The maximum number of concurrent Lambda runs are calculated as follows:

Concurrent Runs = Number of Shards x Concurrent batches per shard (parallelization Factor)

  • Number of Shards - In a DynamoDB stream, there is 1<>1 mapping between the number of partitions of the table and the number of stream shards. The number of partitions is determined by the size of the table and its throughput. Each partition on the table can serve up to 3,000 read request units or 1,000 write request units or the linear combination of both. So, to increase concurrency, increase the number of shards by increasing the table's provisioned capacity.
  • Concurrent batches per shard (Parallelization Factor) - You can configure the number of concurrent batches per shard in the event source mapping. The default is 1 and can be increased up to 10.

For example, if the table has 10 partitions, and the Concurrent batches per shard is set to 5, then you can have up to 50 concurrent runs.

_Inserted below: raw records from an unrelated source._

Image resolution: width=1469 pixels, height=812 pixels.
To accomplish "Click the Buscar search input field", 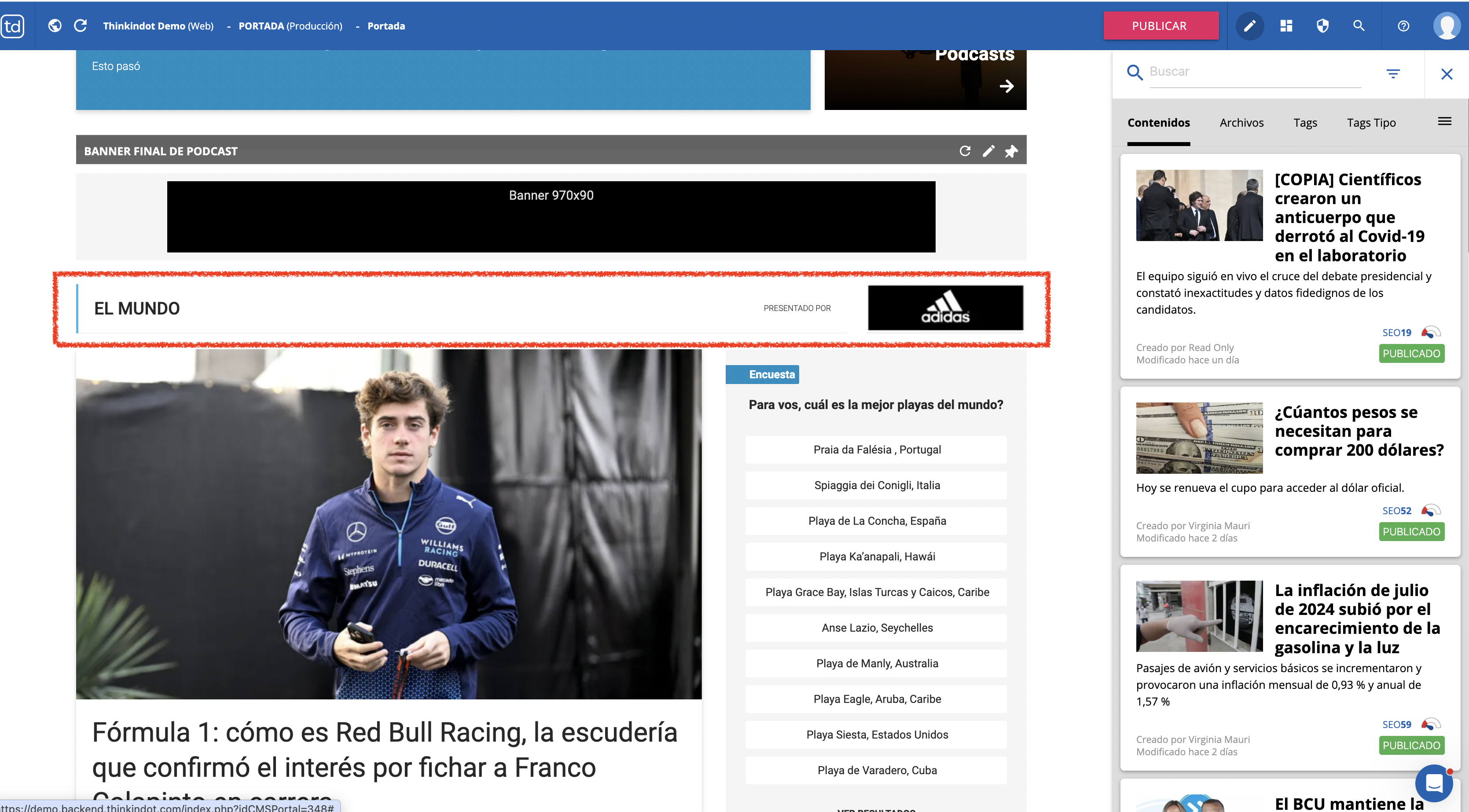I will coord(1255,72).
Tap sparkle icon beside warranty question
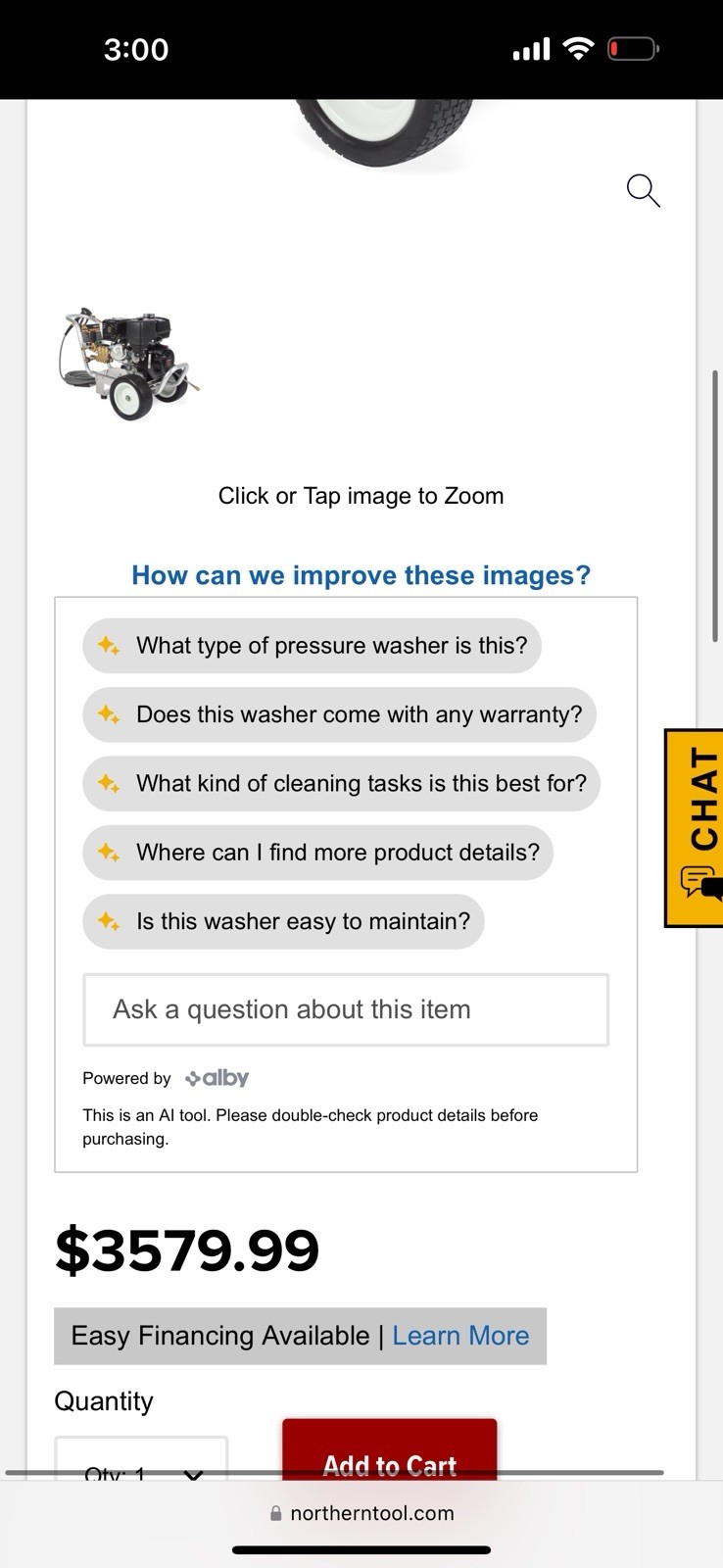 pyautogui.click(x=109, y=714)
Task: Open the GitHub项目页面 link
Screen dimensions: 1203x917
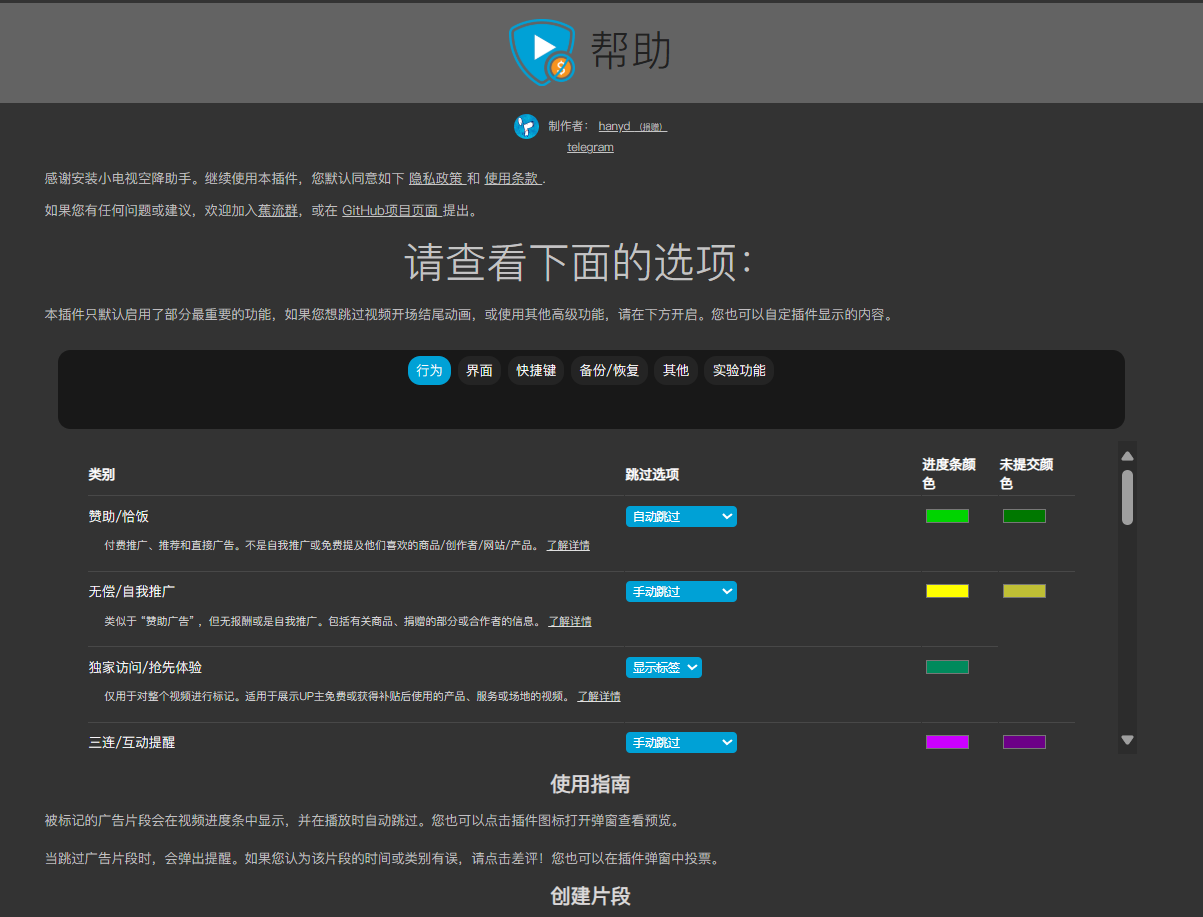Action: [389, 210]
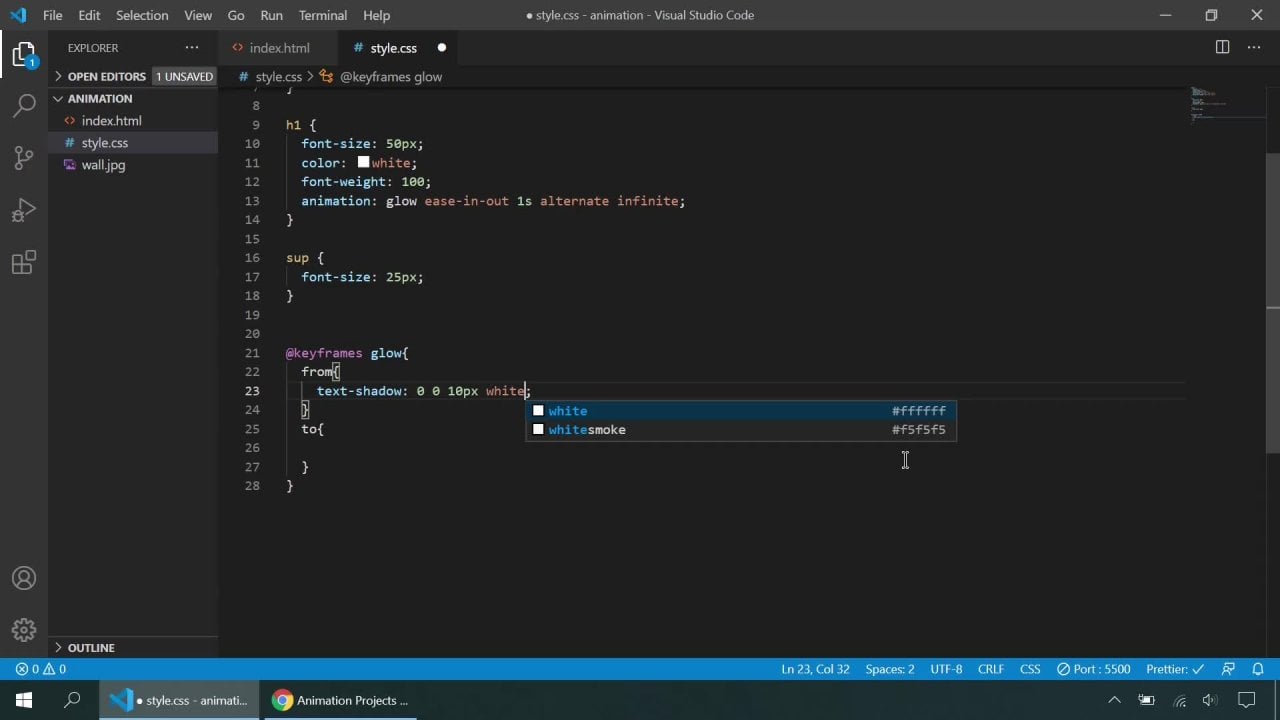Open the notifications bell in status bar
This screenshot has height=720, width=1280.
point(1258,669)

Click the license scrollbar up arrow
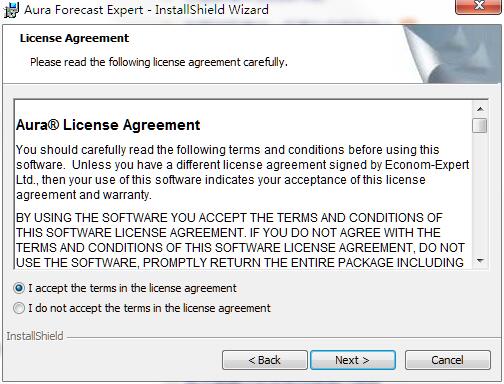click(x=480, y=109)
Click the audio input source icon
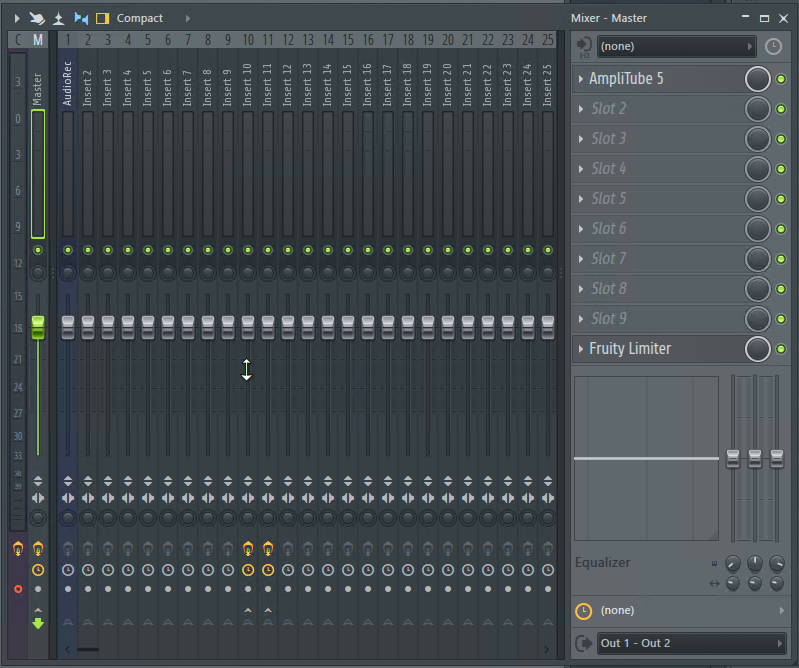Viewport: 799px width, 668px height. pyautogui.click(x=584, y=46)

Note: To process item level modification in the right order at any given time, items with the same partition key go to the same batch. So, make sure that your table partition key has high cardinality, and that your traffic doesn't generate hot keys. For example, if you set Concurrent batches per shard value to 10, and your write traffic is targeting one single partition key, then you can have only one concurrent run per shard.

Batch size

Tuning the batch size value helps you increase Lambda throughput. If you process a low number of records per batch, then this slows down the processing of the stream.

On the other hand, if you have a high number of records per batch, this might increase the duration of the function run. So, test with multiple values to find the best value for your use case.

If your function's runtime duration is independent from the number of records in an event, then increasing your function's batch size decreases the function's iterator age.